Dallas Keuchel finally delivers for the Astros. The Astros have been terrible of late, going 2-9 in August, when they handed the ball to Keuchel, who had made three starts since his return from the disabled list, all with poor results (14 runs and 23 hits in 12 innings). They have to be feeling a little better after Keuchel allowed one run in 6⅔ innings in a 2-1 win over the Rangers.
The Astros also received a bit of a gift in the eighth inning. Chris Devenski walked the first two batters, and A.J. Hinch brought on Ken Giles for a six-out save. For some reason, the Rangers then handed the Astros an out with a sacrifice bunt — with Joey Gallo on deck, the least likely player in the game to hit a two-run single and just about the likeliest to strike out and not get the runner in from third. Anyway, Gallo did make contact, lining into a 3-6 double play.
Bryce Harper, Nolan Arenado injuries. Obviously, Harper’s injury Saturday prompted calls for MLB to address the issue of bases and how to prevent injuries from players slipping on them or sliding into them. It’s amazing that Harper didn’t rip his knee apart, and while he suffered a significant bone bruise, the Washington Nationals expect him back for the team’s playoff push. Dusty Baker references 10 days to two weeks, though you know the Nationals will be as cautious as possible.
Meanwhile, Arenado left Sunday’s game after being hit on his left hand, but X-rays were negative. He said he hopes to be back after a couple days. Obviously, both players are leading MVP candidates. If Harper — probably the current favorite — misses extended time, that could create a wide-open race among Arenado, Paul Goldschmidt, Corey Seager and Stanton.
Corey Kluber and Chris Sale are good. Kluber fanned nine batters in seven innings in the Indians’ 4-3 win over the Rays, his 14th straight start with eight-plus strikeouts, one short of Randy Johnson’s record of 15 in a row. OK, it’s kind of a made-up record. Why eight strikeouts and not seven or nine or 10? But you get the point: Kluber is in the midst of a dominant stretch of pitching, with a 1.85 ERA since June 1 and 151 strikeouts in 102⅓ innings.

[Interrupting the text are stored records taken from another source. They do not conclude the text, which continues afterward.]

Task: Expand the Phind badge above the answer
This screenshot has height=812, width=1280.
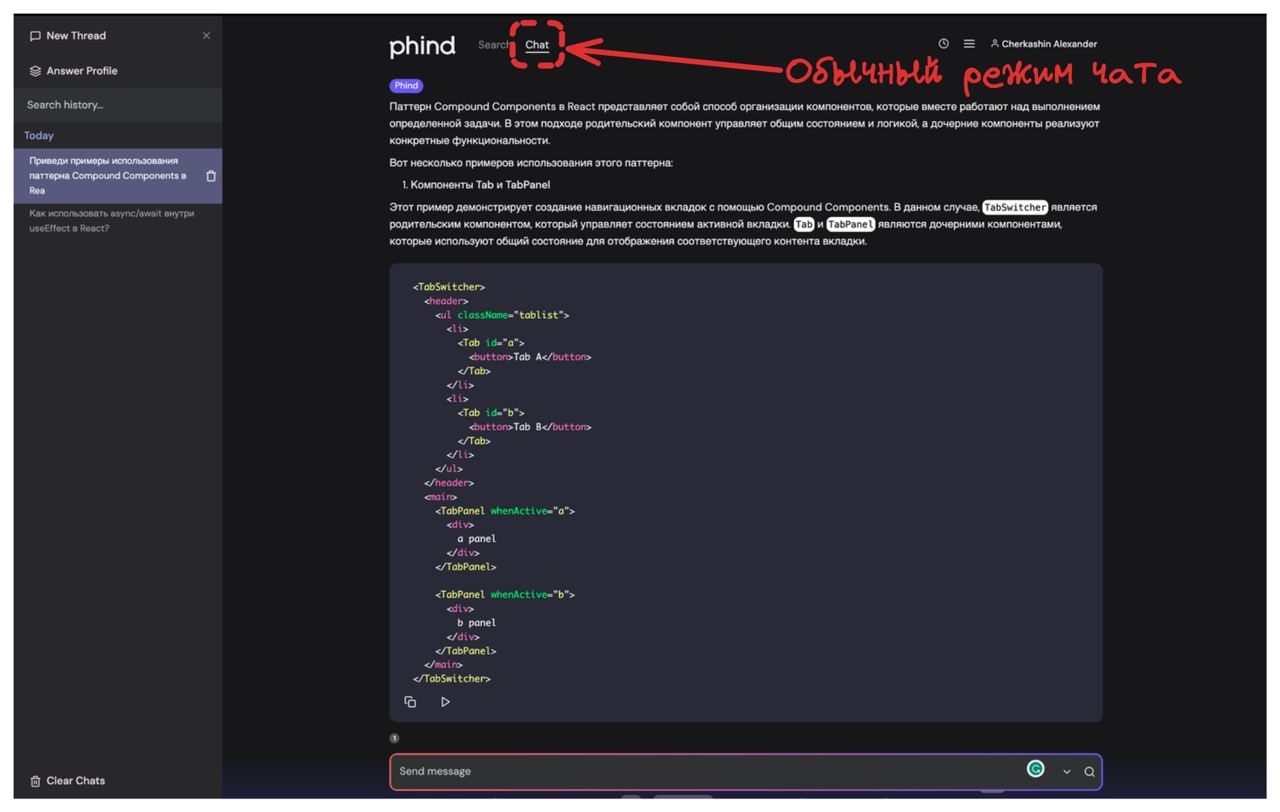Action: click(x=405, y=87)
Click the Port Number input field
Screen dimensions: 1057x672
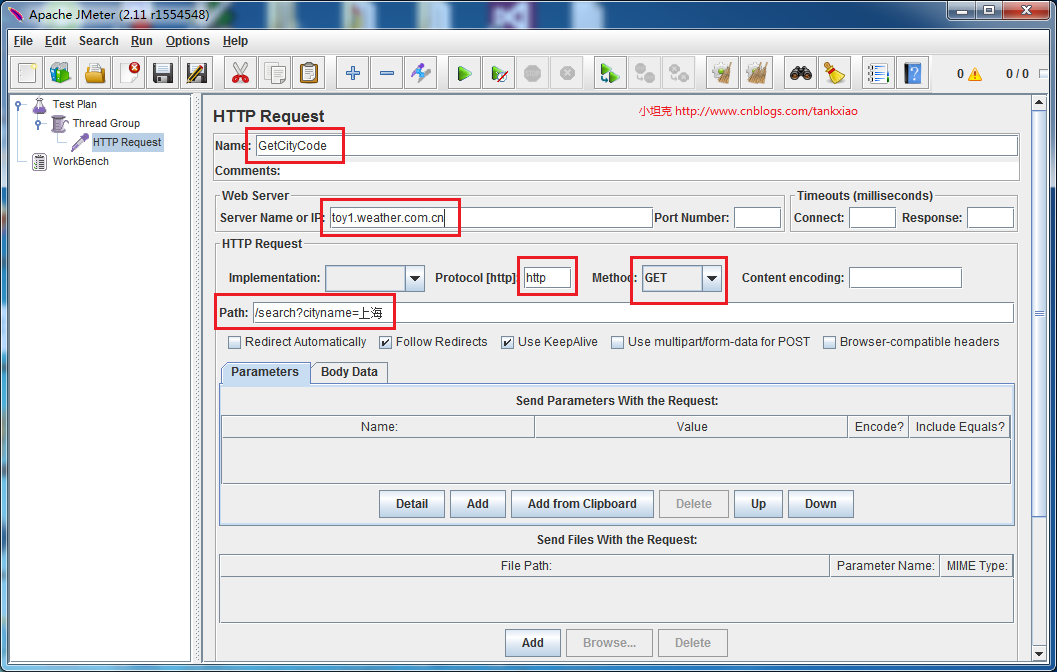click(757, 218)
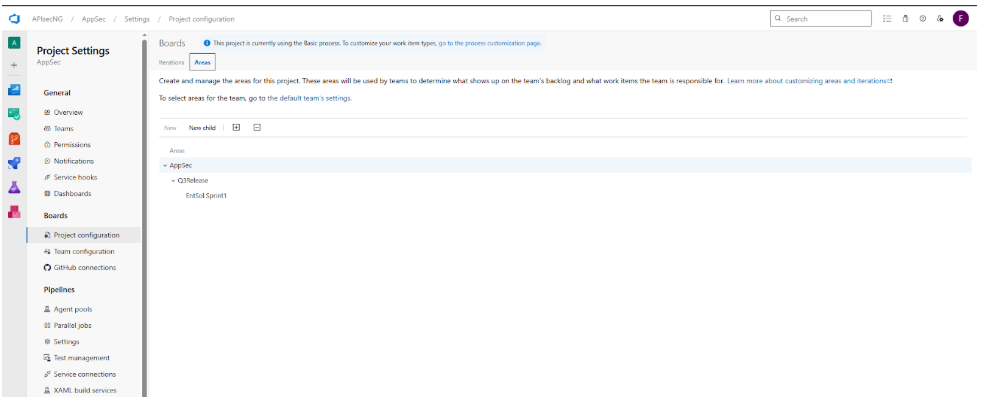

Meanwhile, Sale fanned 12 and allowed one run in seven innings, earning a no-decision as the Red Sox and Yankees went to extra innings. Sale is 14-4 in 24 starts … and could be even better. In three of his no-decisions, he allowed zero runs. In his four losses, he allowed one, two, three and four runs. He has just one cheap victory, when he allowed six runs against the White Sox on May 30 but won (plus two wins in which he allowed four runs). Sale leads the Cy Young race because Kluber missed a month, and you can also argue that Sale leads the MVP race. But that’s another discussion for another column.